Far from being a static archive of information, the genome is composed of dynamic molecules that fold, replicate, and respond to the chemistry of life. These processes, along with external stresses such as radiation or reactive molecules, expose DNA to wear and tear, creating damage that the cell must detect and repair to keep the genome intact. Among the most dangerous lesions are DNA double-strand breaks—cuts through the double helix that can lead to harmful rearrangements of chromosomes, mutations, or cell death if not repaired swiftly and precisely.

The most accurate way to fix such breaks is through homology-directed repair, a pathway in which the cell restores the missing information by copying it from an identical sequence, usually the sister chromatid. But finding this matching sequence within a genome that contains billions of DNA letters is a “needle-in-a-haystack” search.

Although scientists had identified many of the molecular tools involved in this repair pathway, how these tools find the right place to work inside the crowded nucleus was still unknown. Cohesin—a ring-shaped protein that holds sister chromatids together and folds DNA into loops—was known to be essential for the process, yet its role in guiding the homology search had not been resolved.
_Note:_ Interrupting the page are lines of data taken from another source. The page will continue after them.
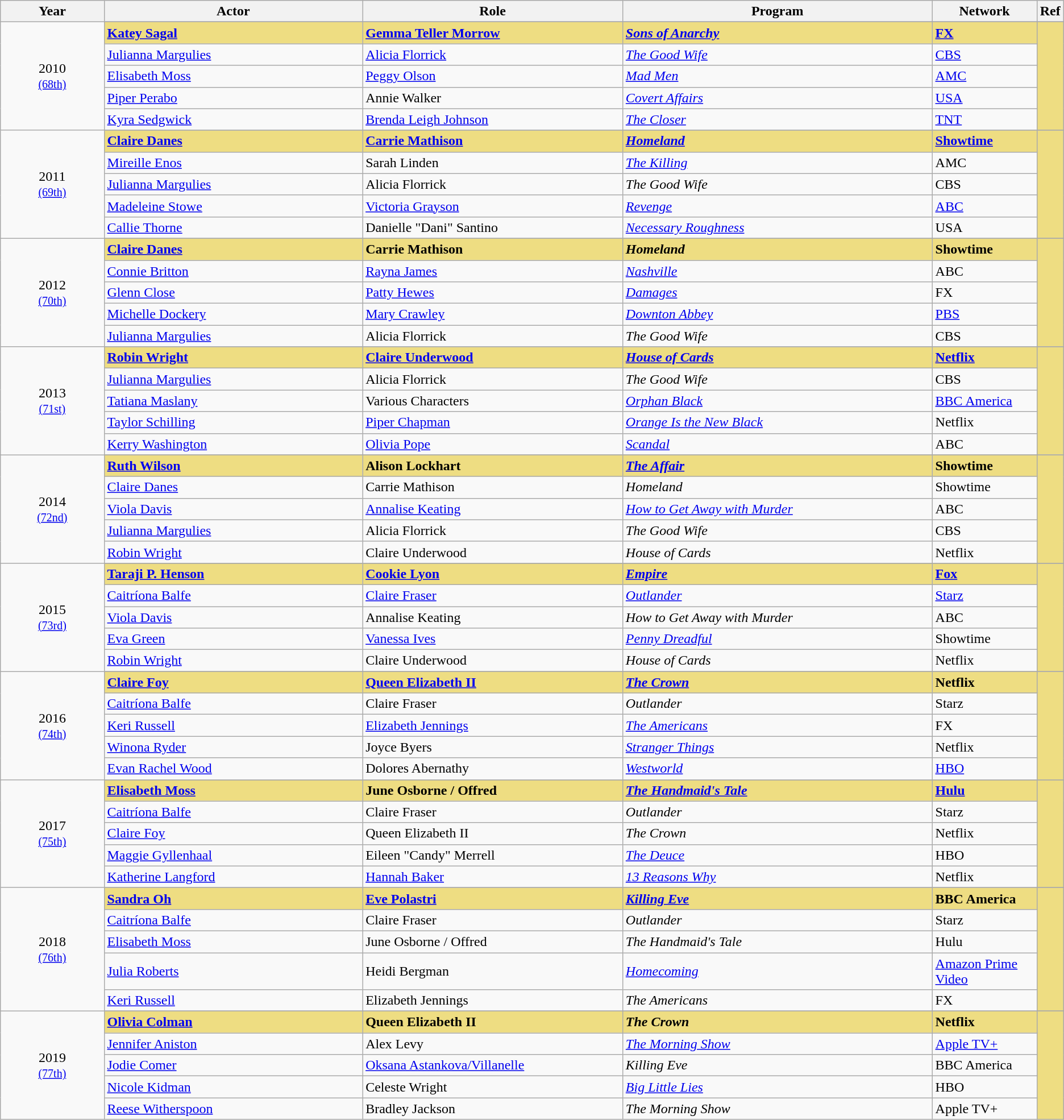
Victoria Grayson [493, 206]
Reese Witherspoon [233, 1108]
Sons of Anarchy [778, 33]
Joyce Byers [493, 747]
Stranger Things [778, 747]
Gemma Teller Morrow [493, 33]
Actor [233, 11]
Celeste Wright [493, 1087]
13 Reasons Why [778, 876]
The Closer [778, 119]
Katey Sagal [233, 33]
Brenda Leigh Johnson [493, 119]
Program [778, 11]
Olivia Colman [233, 1022]
Bradley Jackson [493, 1108]
Nashville [778, 271]
2016 (74th) [52, 725]
Nicole Kidman [233, 1087]
Kyra Sedgwick [233, 119]
Connie Britton [233, 271]
2013 (71st) [52, 401]
2019 (77th) [52, 1065]
Vanessa Ives [493, 639]
Alison Lockhart [493, 466]
Fox [984, 573]
Jodie Comer [233, 1065]
Heidi Bergman [493, 971]
Winona Ryder [233, 747]
Big Little Lies [778, 1087]
Madeleine Stowe [233, 206]
Katherine Langford [233, 876]
Alex Levy [493, 1044]
Evan Rachel Wood [233, 768]
Patty Hewes [493, 293]
Annie Walker [493, 98]
Michelle Dockery [233, 314]
2017 (75th) [52, 833]
Mad Men [778, 76]
PBS [984, 314]
2014 (72nd) [52, 509]
Necessary Roughness [778, 227]
Taylor Schilling [233, 422]
Rayna James [493, 271]
Revenge [778, 206]
Scandal [778, 444]
Covert Affairs [778, 98]
Year [52, 11]
Eva Green [233, 639]
Tatiana Maslany [233, 401]
Mary Crawley [493, 314]
Dolores Abernathy [493, 768]
2015 (73rd) [52, 617]
TNT [984, 119]
Eileen "Candy" Merrell [493, 855]
Orphan Black [778, 401]
Damages [778, 293]
Homecoming [778, 971]
Sandra Oh [233, 898]
Peggy Olson [493, 76]
Cookie Lyon [493, 573]
Network [984, 11]
Julia Roberts [233, 971]
Oksana Astankova/Villanelle [493, 1065]
Penny Dreadful [778, 639]
Maggie Gyllenhaal [233, 855]
Taraji P. Henson [233, 573]
2018 (76th) [52, 949]
Olivia Pope [493, 444]
2012 (70th) [52, 292]
Eve Polastri [493, 898]
Ref [1050, 11]
The Killing [778, 163]
Mireille Enos [233, 163]
Sarah Linden [493, 163]
Various Characters [493, 401]
Callie Thorne [233, 227]
2011 (69th) [52, 184]
Danielle "Dani" Santino [493, 227]
Downton Abbey [778, 314]
The Deuce [778, 855]
Hannah Baker [493, 876]
Piper Perabo [233, 98]
Amazon Prime Video [984, 971]
Jennifer Aniston [233, 1044]
Role [493, 11]
Glenn Close [233, 293]
2010 (68th) [52, 76]
Westworld [778, 768]
Ruth Wilson [233, 466]
Empire [778, 573]
Orange Is the New Black [778, 422]
Piper Chapman [493, 422]
The Affair [778, 466]
Kerry Washington [233, 444]
Return the (X, Y) coordinate for the center point of the cell that contains the specified text.  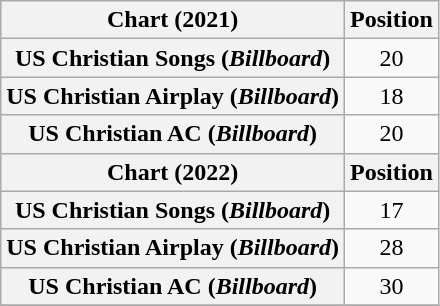
18 (392, 96)
Chart (2022) (173, 172)
30 (392, 286)
17 (392, 210)
Chart (2021) (173, 20)
28 (392, 248)
Find where the given text appears and provide that cell's center as (X, Y) coordinate. 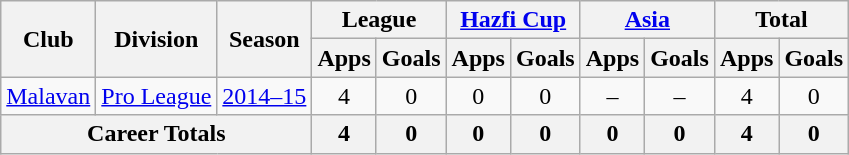
Season (264, 39)
League (379, 20)
Hazfi Cup (513, 20)
Asia (647, 20)
Career Totals (156, 134)
Malavan (48, 96)
Total (781, 20)
Pro League (156, 96)
Division (156, 39)
Club (48, 39)
2014–15 (264, 96)
Search for the cell housing the specified text and yield its [x, y] center coordinate. 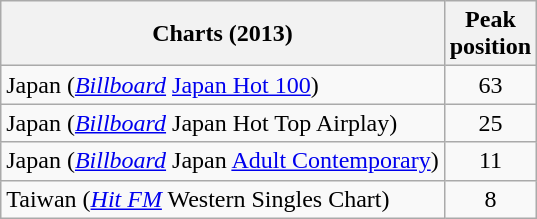
Japan (Billboard Japan Hot Top Airplay) [222, 123]
8 [490, 199]
25 [490, 123]
11 [490, 161]
Japan (Billboard Japan Hot 100) [222, 85]
63 [490, 85]
Peakposition [490, 34]
Charts (2013) [222, 34]
Taiwan (Hit FM Western Singles Chart) [222, 199]
Japan (Billboard Japan Adult Contemporary) [222, 161]
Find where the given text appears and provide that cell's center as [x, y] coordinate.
Now, researchers from the lab of Daniel Gerlich at IMBA have discovered how cohesin guides this homology search. Their study, published in the journal Science, reveals that cohesin operates in two coordinated modes during DNA repair: one remodels the surrounding chromatin to enlarge loops that define where the search takes place;  the other keeps the broken DNA physically linked to its undamaged sister copy. Together, these mechanisms transform a daunting genome-wide quest into a focused and efficient search within the nucleus.

When DNA breaks, cohesin leads the way

To discover how broken DNA finds its match within the crowded nucleus, the team combined precise induction of DNA breaks with their newly developed technique sister-pore-C. This method pairs a clever DNA-labeling strategy with sequencing to distinguish physical interactions within a single chromatid from those between sister chromatids—something standard sequencing could not resolve. Sister-pore-C builds on a related technique previously developed in the Gerlich lab, but provides much higher-resolution maps. This improvement makes it possible to track how sister chromatids interact before and after a break, and to reveal in unprecedented detail how the structure of chromosomes reorganizes around damaged DNA in human cells.

“Until now, we simply lacked a way to see how sister chromatids interact inside living cells,” says Federico Teloni, postdoc in the Gerlich lab and first author of the study. “Because the two DNA molecules are identical, traditional sequencing cannot tell them apart. With this new approach, we can finally distinguish the sisters and watch how a broken DNA end connects with its sister to locate the matching sequence needed for repair.”

Their results reveal a striking choreography. After a DNA break occurs, one group of cohesin complexes begins to remodel the surrounding chromatin by extruding loops across a broad, megabase-scale region—essentially outlining where the search for the matching sequence should take place. At the same time, another set of cohesin molecules forms a clamp directly at the broken DNA end. Instead of drifting freely through the nucleus, the damaged DNA remains anchored to its sister chromatid, where the correct sequence resides. As loop extrusion continues, this anchored end is carried along the sister chromatid in a directed, linear manner rather than randomly exploring the whole nuclear space.

The researchers also showed that both cohesin functions are indispensable. When loop extrusion is disrupted, the search becomes confined and inefficient, slowing the repair process. When the stabilizing hold between the broken DNA and its sister copy is lost, the repair cannot proceed at all. By combining broad-scale looping with a local anchoring mechanism, cohesin transforms what would otherwise be a random, three-dimensional hunt into a directed search along the sister chromatid.

This work reveals that chromosome architecture is not a passive scaffold but an active determinant of DNA repair. Cohesin not only holds sister chromatids together—it shapes how the homology search unfolds in space and time.

“This study gives us a new insight into how cells handle DNA molecules that are tens of thousands of times longer than the cell itself,” says Daniel Gerlich, senior scientist at IMBA. “Understanding how the three-dimensional organization of the genome contributes to DNA repair could eventually help improve genome engineering or other technologies that rely on precise DNA repair.”

“This project simply wouldn’t have been possible without the collaborative environment at the Vienna BioCenter,” Gerlich adds. “It’s a perfect example of what happens when ideas move freely between groups — you can create something no single field could have invented alone.”